Saturday, March 05, 2005

Big bad credit card companies.

Is there anyone out there who doesn't understand that credit card companies will hit you with fees and interest when you miss payments? So what is Kevin Drum's beef with the business? Where's the market failure? He suggests that business' influence over bankruptcy legislation creates a moral hazard problem for lenders, but isn't that the wrong way around? People can borrow money from credit card companies, knowing that they can file for bankruptcy. Arguably, the law closes that loophole. This is not to say that I support the proposed legislation, but we ought to be arguing on the basis of something other than easy scorn for credit card issuers.

The fundamental thinking here is that interest rates charged are proportional to risk: my risk of not repaying my loans is low, so I get a low rate of interest (low cost of borrowing money); someone with a less steady job and credit history is charged more because there is a risk that they won't repay. A "fair" lender, much like an insurance company, charges rates that are actuarially related to the risk involved.

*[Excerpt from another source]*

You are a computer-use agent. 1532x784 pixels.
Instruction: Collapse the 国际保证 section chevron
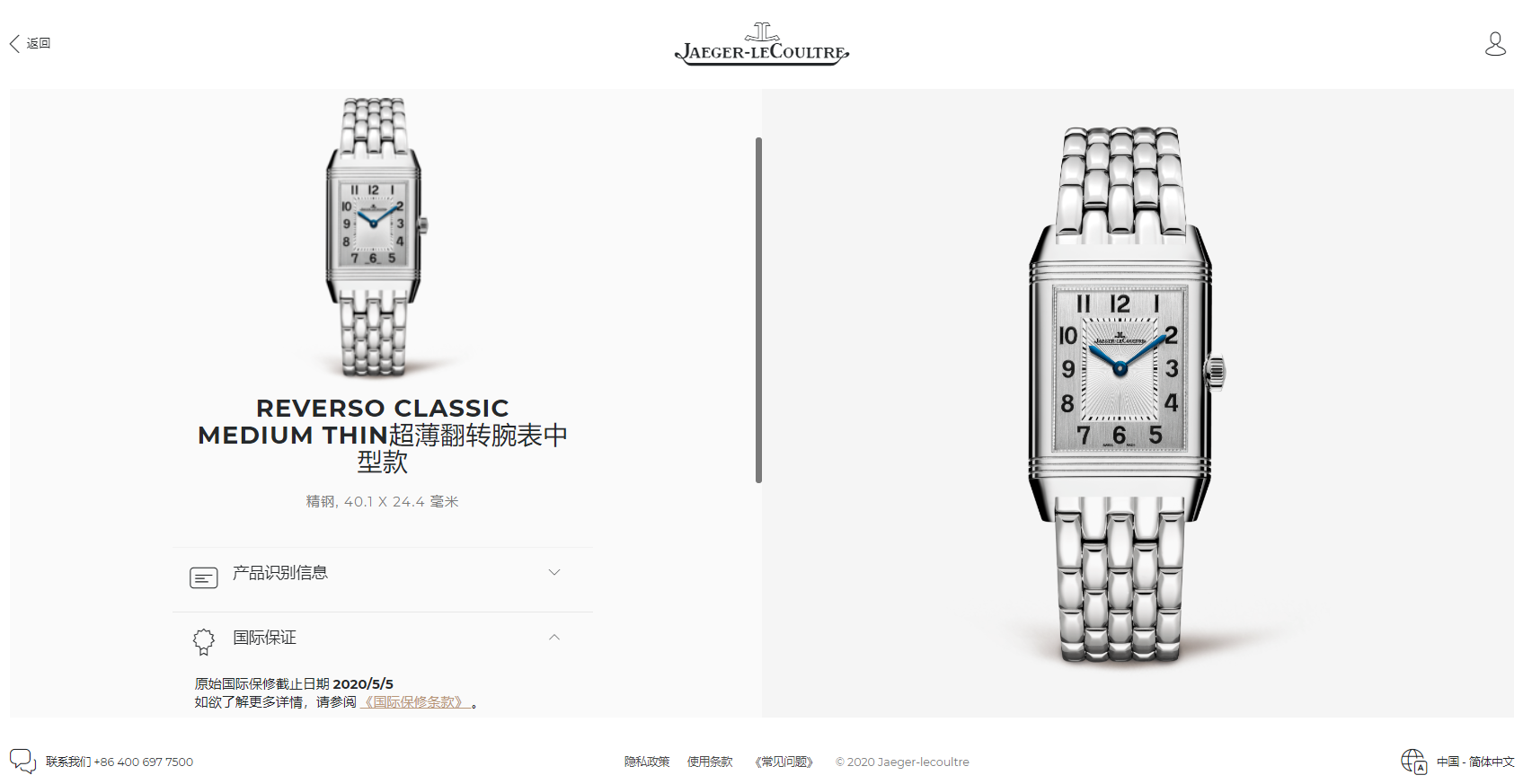tap(554, 637)
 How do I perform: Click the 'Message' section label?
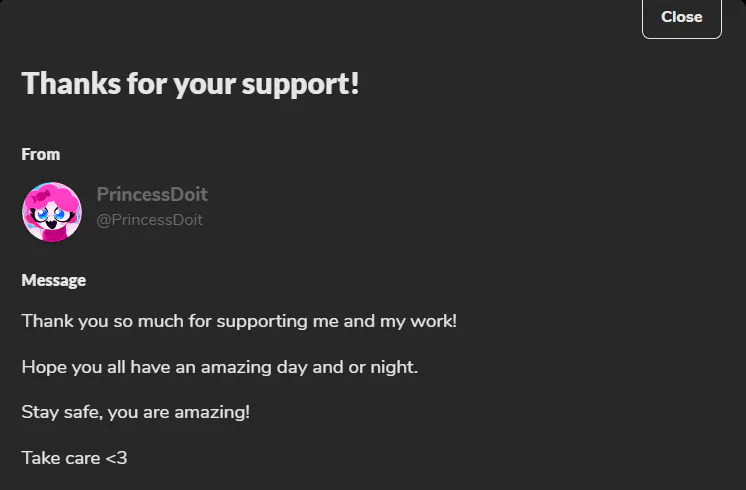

The ability of the debtor to go into bankruptcy is a large part of the risk. If the law changes so that bankruptcy doesn't get you out of CC debt, then there's no actuarial justification for the high rates.
Usually we defer to the judgment of people in the marketplace about whether rates are low or high, and I'm not hearing a suggestion that there's deception or trickery on the part of the credit card companies -- hence my suggestion that everyone knows you get whacked if you don't pay your bill.

And there are a lot of companies issuing credit cards -- it seems like a pretty competitive market. So wouldn't competition prevent companies from gouging?
I guess, banks aren't guilty that people run into debt and file for bankruptcy. It is a problem of us each to learn managing our finances. If you spend money wisely, you won't have any problem, really.